Given an unweighted undirected graph, an edge u-v is called interesting iff for all other vertices w, w is connected to either u or v (or maybe both). Find the number of interesting edges.

TL;DR:

At least one of the vertices in any interesting edge must have degree \geq n/2 where n is the total number of vertices, and the number of such vertices is pretty small.

FULL SOLUTION:

Let’s see how to find the number of interesting edges passing through a fixed vertex v in O(m+n). Make an array cnt[1 … n] where cnt[i]=0 for all i initially. For each vertex u≠v which is not a neighbor of v, add 1 to cnt[w] for all w that is a neighbor of u. After this is done, cnt[i] will store the number of non-neighbors of v adjacent to i. Now note that in an interesting edge u-v, u must be connected to all vertices v isn’t connected to, so u-v will be interesting iff cnt[i]= n-1-degree(v). Unfortunately we cannot do this for every vertex because that could take up to O(n^2) time.

Observation: If u-v is an interesting edge, the degree of at least one of u and v is \geq n/2.

Proof: If the degrees of u and v are both less than n/2, they are adjacent to less than n/2+n/2= n vertices in total, so this edge cannot be interesting.

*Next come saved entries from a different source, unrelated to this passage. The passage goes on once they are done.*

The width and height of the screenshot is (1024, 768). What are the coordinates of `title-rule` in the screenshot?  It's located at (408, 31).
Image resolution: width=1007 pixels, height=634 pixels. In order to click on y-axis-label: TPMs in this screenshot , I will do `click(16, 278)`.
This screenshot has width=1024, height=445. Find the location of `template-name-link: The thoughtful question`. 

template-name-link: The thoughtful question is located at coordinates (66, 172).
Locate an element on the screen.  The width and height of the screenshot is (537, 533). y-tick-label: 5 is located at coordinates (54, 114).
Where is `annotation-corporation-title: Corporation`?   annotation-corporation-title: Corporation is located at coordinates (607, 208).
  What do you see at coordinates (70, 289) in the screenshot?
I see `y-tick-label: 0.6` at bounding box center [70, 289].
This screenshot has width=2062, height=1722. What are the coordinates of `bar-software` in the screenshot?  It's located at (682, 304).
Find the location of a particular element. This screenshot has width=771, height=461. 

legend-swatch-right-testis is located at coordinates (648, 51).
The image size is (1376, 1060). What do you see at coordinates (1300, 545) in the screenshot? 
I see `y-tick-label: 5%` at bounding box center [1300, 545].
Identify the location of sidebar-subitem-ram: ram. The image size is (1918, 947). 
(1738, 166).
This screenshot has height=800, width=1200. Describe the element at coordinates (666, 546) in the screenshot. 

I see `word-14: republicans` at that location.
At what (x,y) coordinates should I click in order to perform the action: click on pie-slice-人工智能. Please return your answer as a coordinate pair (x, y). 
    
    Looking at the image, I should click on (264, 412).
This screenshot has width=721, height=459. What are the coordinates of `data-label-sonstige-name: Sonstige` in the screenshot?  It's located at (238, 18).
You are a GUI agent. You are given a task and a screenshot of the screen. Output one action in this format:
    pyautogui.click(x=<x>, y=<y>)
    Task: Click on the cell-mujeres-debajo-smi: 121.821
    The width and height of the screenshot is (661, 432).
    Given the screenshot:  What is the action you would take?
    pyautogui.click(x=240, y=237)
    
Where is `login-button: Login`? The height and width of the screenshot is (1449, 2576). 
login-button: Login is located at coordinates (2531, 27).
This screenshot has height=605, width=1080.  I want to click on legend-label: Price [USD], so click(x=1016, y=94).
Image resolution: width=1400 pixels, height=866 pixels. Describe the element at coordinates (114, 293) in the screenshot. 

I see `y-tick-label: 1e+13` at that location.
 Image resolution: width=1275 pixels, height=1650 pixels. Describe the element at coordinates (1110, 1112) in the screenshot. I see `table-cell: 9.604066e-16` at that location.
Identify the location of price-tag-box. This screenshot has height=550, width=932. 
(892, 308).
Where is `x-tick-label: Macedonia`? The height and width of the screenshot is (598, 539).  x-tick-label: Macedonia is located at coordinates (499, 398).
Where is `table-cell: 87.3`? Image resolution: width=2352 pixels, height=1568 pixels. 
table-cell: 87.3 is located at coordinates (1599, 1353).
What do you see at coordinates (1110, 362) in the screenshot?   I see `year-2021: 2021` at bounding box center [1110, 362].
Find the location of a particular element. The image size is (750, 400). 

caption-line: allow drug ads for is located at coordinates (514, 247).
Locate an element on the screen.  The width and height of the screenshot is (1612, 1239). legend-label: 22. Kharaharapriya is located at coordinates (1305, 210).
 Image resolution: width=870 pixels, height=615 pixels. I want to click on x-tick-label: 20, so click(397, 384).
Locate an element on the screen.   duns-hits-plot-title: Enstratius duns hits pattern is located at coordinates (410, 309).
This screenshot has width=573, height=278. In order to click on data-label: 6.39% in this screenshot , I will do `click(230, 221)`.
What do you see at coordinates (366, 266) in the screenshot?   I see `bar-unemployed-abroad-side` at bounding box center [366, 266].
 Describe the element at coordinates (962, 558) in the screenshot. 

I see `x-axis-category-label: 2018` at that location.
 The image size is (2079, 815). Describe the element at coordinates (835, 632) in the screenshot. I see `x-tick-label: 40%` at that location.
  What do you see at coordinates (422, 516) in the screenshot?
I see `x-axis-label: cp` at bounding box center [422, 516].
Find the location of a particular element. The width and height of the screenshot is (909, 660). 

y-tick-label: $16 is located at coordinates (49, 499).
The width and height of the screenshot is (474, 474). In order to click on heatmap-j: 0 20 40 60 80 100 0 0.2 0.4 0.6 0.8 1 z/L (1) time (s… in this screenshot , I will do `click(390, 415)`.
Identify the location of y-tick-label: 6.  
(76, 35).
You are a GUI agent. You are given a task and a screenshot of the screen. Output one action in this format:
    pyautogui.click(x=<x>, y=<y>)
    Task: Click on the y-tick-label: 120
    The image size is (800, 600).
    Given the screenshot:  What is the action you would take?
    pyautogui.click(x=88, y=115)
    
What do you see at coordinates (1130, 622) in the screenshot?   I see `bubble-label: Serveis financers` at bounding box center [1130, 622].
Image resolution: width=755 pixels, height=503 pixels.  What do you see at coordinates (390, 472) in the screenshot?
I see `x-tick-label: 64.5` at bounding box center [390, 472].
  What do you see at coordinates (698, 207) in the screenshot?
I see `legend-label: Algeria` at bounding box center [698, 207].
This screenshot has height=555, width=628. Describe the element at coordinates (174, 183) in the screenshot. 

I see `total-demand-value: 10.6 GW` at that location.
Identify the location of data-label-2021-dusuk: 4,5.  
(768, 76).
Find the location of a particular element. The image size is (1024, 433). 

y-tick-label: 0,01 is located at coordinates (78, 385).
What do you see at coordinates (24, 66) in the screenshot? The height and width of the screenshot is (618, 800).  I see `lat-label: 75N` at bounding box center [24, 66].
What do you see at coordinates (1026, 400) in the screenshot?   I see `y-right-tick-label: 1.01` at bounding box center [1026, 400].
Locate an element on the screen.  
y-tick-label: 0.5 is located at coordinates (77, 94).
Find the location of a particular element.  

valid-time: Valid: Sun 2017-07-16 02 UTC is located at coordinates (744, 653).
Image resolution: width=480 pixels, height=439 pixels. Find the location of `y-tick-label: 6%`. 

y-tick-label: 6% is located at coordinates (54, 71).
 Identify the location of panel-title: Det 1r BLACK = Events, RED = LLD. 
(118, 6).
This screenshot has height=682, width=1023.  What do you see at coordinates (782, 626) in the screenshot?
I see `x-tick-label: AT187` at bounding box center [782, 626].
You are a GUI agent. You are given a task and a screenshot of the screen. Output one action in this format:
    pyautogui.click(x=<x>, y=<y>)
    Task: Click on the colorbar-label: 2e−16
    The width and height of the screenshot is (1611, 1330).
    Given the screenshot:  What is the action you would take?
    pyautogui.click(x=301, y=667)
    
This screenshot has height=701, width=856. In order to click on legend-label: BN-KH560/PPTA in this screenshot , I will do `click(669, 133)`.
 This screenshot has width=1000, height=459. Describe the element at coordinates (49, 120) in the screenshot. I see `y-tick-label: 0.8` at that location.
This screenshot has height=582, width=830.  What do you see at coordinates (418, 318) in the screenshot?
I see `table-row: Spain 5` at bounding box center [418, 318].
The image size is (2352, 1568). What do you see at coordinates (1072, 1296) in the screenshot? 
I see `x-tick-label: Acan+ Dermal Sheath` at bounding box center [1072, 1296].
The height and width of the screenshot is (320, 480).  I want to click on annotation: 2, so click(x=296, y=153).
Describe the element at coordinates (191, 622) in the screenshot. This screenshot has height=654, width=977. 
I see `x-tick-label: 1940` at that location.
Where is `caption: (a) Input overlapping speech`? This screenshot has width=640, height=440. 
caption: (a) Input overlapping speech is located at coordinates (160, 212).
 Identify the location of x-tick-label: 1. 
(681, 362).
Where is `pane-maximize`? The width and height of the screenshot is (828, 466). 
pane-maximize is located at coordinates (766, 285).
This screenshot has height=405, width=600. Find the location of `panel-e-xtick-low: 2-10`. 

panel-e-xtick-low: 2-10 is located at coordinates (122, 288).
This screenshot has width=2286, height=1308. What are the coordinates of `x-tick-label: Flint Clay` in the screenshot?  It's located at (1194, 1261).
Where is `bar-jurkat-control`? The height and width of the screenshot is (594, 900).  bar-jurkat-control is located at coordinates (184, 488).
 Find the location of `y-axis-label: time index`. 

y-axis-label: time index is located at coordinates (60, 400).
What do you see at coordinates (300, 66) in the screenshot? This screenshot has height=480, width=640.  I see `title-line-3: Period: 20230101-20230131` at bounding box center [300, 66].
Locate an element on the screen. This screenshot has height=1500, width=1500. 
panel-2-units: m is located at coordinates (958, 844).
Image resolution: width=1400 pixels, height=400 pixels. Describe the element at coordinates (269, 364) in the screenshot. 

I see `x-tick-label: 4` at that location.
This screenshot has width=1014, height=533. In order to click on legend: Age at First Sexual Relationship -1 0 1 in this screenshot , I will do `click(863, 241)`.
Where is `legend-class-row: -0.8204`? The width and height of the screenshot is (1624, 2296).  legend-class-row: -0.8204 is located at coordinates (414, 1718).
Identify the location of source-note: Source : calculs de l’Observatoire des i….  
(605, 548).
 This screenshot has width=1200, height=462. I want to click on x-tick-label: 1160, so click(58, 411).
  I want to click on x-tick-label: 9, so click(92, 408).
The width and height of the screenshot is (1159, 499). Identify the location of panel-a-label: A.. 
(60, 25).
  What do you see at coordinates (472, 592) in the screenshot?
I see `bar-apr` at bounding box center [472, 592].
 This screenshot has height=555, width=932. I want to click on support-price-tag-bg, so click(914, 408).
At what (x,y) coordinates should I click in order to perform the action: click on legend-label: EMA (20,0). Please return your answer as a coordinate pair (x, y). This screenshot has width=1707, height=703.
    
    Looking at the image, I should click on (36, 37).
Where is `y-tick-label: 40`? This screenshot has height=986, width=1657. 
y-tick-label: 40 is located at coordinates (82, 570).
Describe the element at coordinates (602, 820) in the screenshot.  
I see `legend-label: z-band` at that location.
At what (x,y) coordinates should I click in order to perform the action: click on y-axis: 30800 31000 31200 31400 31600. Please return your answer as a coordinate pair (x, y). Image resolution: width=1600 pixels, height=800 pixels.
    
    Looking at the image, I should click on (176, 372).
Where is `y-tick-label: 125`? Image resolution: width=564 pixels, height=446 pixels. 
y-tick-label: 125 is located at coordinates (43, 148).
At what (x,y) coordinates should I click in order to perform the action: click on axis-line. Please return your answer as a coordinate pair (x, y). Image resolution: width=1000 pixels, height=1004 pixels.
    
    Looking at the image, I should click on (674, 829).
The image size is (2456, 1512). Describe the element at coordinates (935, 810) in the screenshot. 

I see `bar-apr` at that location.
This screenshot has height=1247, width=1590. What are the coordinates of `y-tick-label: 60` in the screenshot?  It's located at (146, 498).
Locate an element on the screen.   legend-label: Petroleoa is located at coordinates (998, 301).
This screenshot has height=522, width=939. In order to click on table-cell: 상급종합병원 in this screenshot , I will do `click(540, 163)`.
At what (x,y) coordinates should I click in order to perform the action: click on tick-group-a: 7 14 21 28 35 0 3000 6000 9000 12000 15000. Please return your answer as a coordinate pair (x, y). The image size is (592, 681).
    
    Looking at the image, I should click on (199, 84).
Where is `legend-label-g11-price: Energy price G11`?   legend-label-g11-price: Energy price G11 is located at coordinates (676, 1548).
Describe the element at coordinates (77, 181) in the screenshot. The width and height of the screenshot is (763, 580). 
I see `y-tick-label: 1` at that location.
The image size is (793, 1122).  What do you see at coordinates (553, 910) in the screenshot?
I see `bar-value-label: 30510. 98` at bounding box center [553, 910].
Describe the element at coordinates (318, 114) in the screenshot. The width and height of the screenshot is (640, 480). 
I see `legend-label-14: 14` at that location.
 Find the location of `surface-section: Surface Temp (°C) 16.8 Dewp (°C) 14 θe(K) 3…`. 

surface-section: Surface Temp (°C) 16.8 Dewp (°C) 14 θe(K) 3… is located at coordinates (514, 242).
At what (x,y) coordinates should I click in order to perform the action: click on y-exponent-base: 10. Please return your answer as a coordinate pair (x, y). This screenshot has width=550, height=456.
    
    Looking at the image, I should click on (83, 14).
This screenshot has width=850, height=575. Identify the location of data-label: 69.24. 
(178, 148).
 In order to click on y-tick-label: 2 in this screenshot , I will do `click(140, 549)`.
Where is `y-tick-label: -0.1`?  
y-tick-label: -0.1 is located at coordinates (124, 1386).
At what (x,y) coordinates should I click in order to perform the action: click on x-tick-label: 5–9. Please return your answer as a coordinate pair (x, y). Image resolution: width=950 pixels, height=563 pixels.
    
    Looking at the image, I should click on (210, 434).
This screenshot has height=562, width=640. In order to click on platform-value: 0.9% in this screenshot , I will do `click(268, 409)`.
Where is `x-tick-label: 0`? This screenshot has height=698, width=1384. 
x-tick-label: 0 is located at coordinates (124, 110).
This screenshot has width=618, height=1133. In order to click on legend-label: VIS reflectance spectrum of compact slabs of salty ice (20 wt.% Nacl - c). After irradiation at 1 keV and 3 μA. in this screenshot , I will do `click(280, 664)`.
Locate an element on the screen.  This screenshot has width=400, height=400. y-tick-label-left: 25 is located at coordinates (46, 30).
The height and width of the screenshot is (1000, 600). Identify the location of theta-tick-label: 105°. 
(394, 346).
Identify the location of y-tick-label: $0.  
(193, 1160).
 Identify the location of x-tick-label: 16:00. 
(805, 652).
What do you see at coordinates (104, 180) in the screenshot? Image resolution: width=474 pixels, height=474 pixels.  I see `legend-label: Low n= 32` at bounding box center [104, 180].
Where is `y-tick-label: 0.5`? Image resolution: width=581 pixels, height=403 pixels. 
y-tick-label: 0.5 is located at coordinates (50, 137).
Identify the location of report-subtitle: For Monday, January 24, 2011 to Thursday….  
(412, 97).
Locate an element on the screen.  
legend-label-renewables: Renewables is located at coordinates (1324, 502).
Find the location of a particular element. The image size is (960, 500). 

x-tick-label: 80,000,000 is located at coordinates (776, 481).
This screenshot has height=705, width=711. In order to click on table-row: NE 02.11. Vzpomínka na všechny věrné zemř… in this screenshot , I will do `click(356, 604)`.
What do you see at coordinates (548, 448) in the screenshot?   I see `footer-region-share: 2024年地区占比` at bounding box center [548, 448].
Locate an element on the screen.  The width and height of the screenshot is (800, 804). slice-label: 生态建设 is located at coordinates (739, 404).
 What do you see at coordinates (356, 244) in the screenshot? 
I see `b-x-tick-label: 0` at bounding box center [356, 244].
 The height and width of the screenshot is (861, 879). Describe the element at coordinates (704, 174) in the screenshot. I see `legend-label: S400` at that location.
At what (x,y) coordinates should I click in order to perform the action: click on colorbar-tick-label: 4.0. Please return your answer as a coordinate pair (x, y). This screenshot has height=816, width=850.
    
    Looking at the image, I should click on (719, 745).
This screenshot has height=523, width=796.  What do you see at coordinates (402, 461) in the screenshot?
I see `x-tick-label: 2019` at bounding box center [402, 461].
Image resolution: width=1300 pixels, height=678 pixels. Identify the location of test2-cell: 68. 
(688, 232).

The key fact now is that the number of vertices with degree \geq n/2 is quite small: in fact it’s at most 4m/n (otherwise the sum of degrees would exceed 4m/n \cdot n/2= 2m). Since n(n-1)/2\geq m, we have n \geq O(\sqrt{m}) \implies m/n \leq O(\sqrt{m}). This gives us a simple O((m+n)\sqrt{m}) solution: iterate over all vertices with degree \geq n/2, find the number of interesting edges passing through this vertex and add it to the answer. You must be careful about double counting some of the edges (or you could just insert the edges in a set and print the size of the set).